• _EXERCISE_:
In the records from the line with "Task: Click the '127'" to the line with "pyautogui.click(x=53, y=193)", swap "Student" for "Teacher" and reproduce those lines with nothing else changed.

======== INPUT RECORDS ========

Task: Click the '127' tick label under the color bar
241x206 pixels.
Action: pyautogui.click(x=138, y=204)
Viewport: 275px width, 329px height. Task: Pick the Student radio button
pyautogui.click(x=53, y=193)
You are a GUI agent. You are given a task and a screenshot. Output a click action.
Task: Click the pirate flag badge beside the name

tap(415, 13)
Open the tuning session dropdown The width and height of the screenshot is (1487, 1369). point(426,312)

========
======== INPUT RECORDS ========

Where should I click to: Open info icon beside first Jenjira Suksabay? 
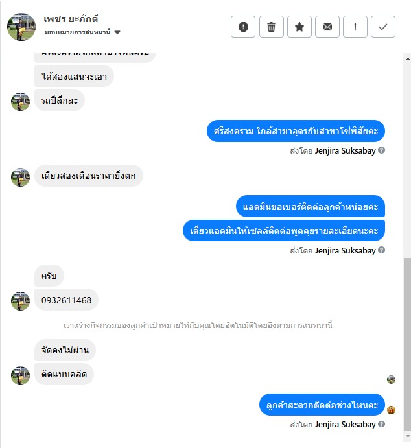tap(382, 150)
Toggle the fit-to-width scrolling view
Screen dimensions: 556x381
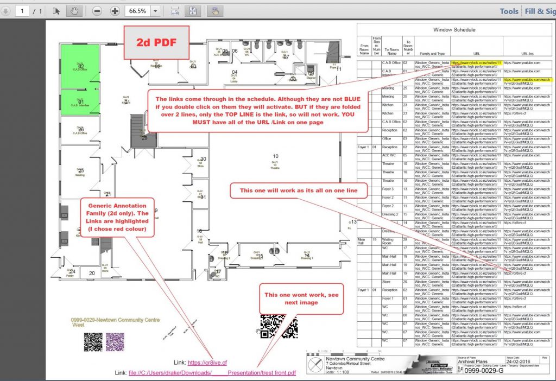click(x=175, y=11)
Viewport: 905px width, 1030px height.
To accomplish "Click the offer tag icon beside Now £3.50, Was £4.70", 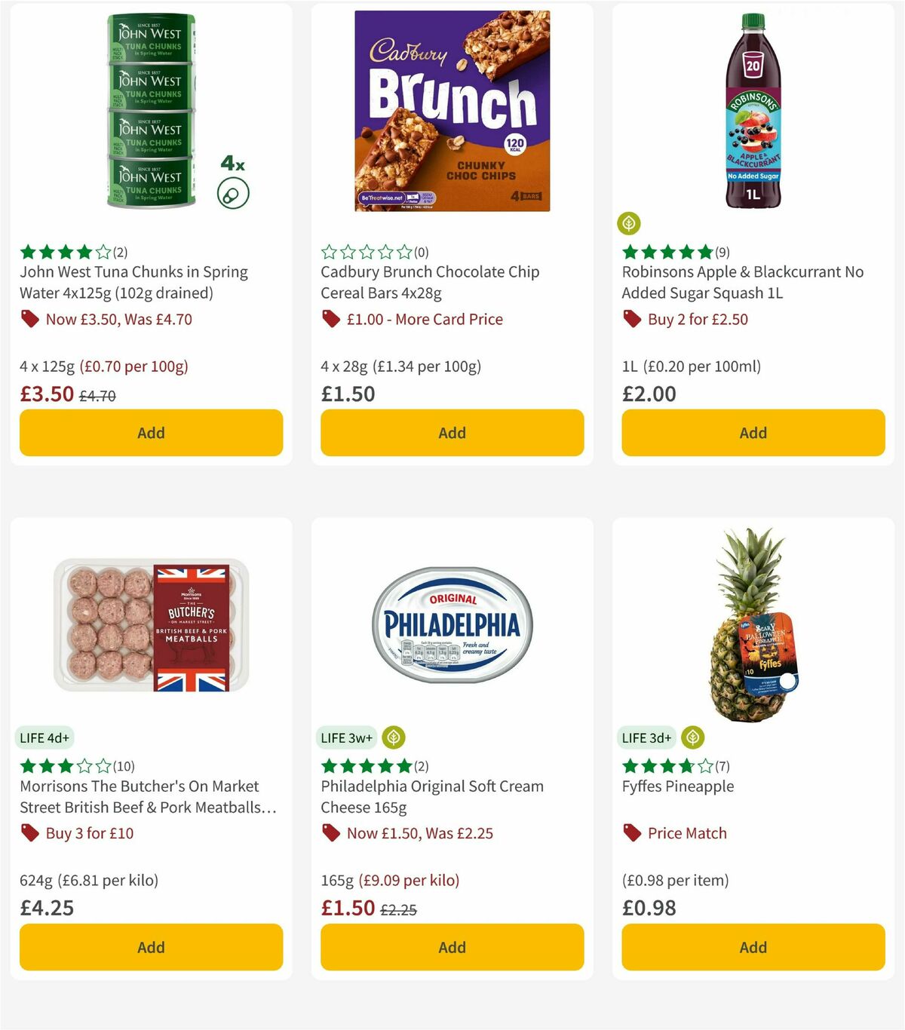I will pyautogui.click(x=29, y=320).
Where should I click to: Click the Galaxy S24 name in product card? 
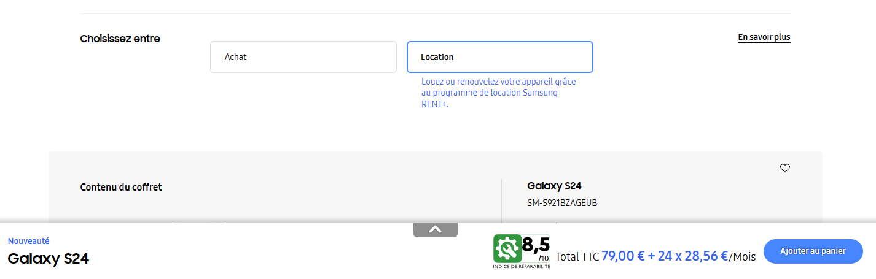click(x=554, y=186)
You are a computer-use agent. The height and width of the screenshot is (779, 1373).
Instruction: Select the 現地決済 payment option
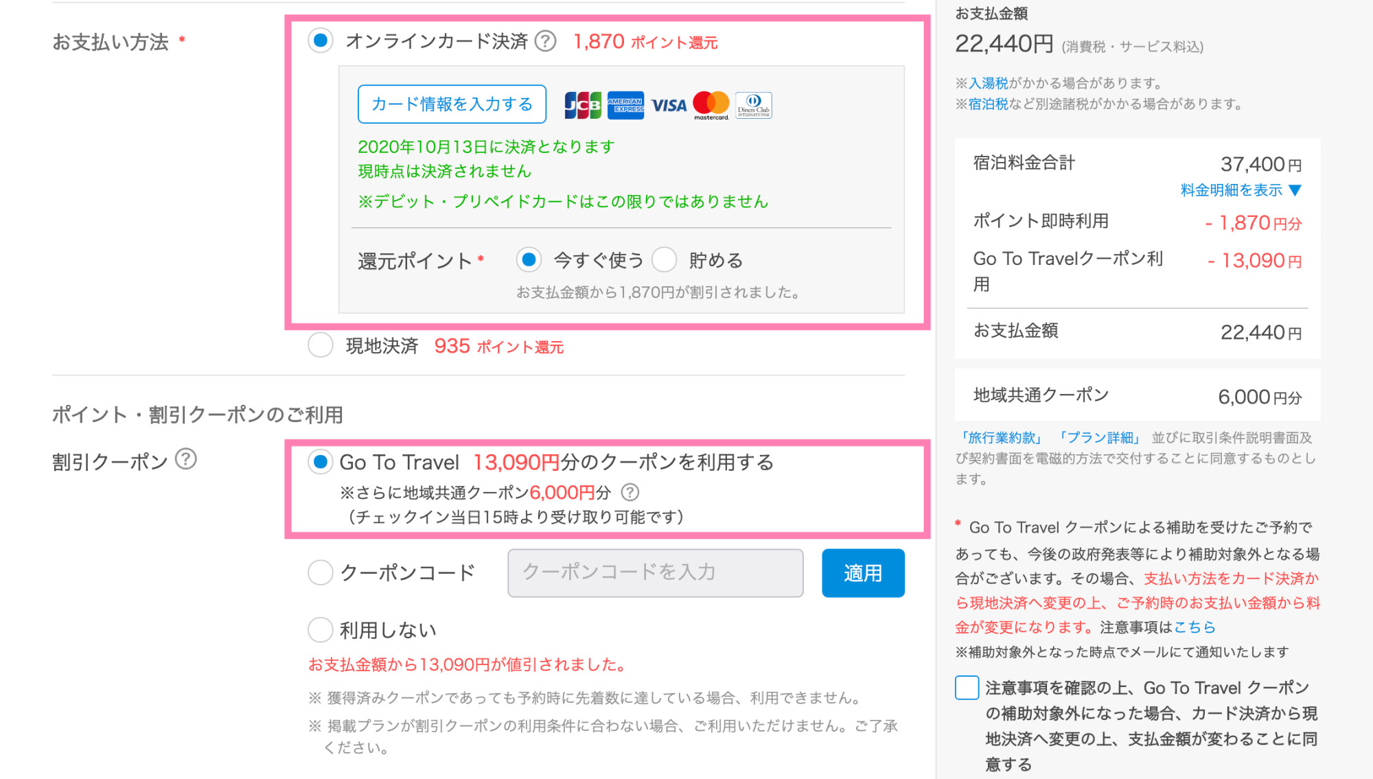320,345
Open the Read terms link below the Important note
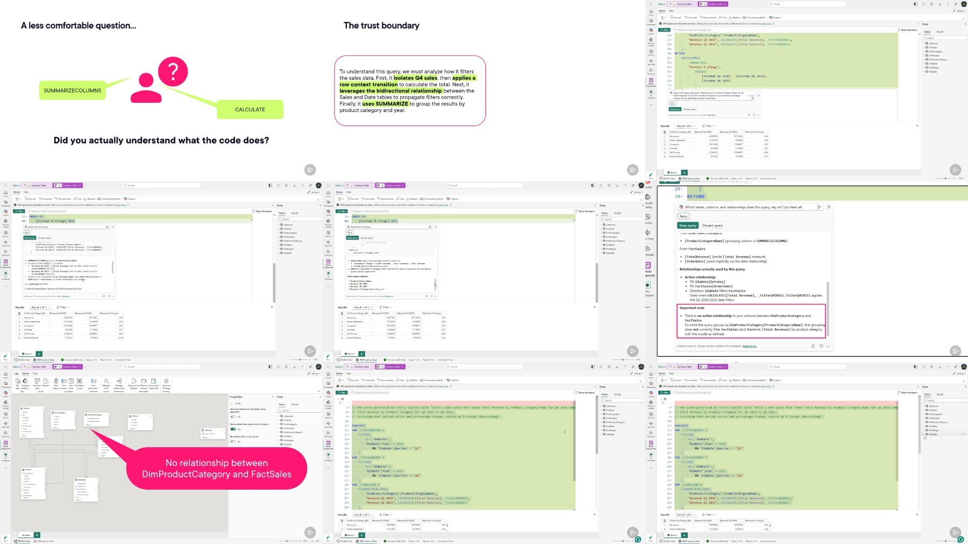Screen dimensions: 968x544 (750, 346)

========

• _RESULT FOR THIS EXERCISE_:
Task: Click the '127' tick label under the color bar
241x206 pixels.
Action: pyautogui.click(x=138, y=204)
Viewport: 275px width, 329px height. Task: Pick the Teacher radio button
pyautogui.click(x=53, y=193)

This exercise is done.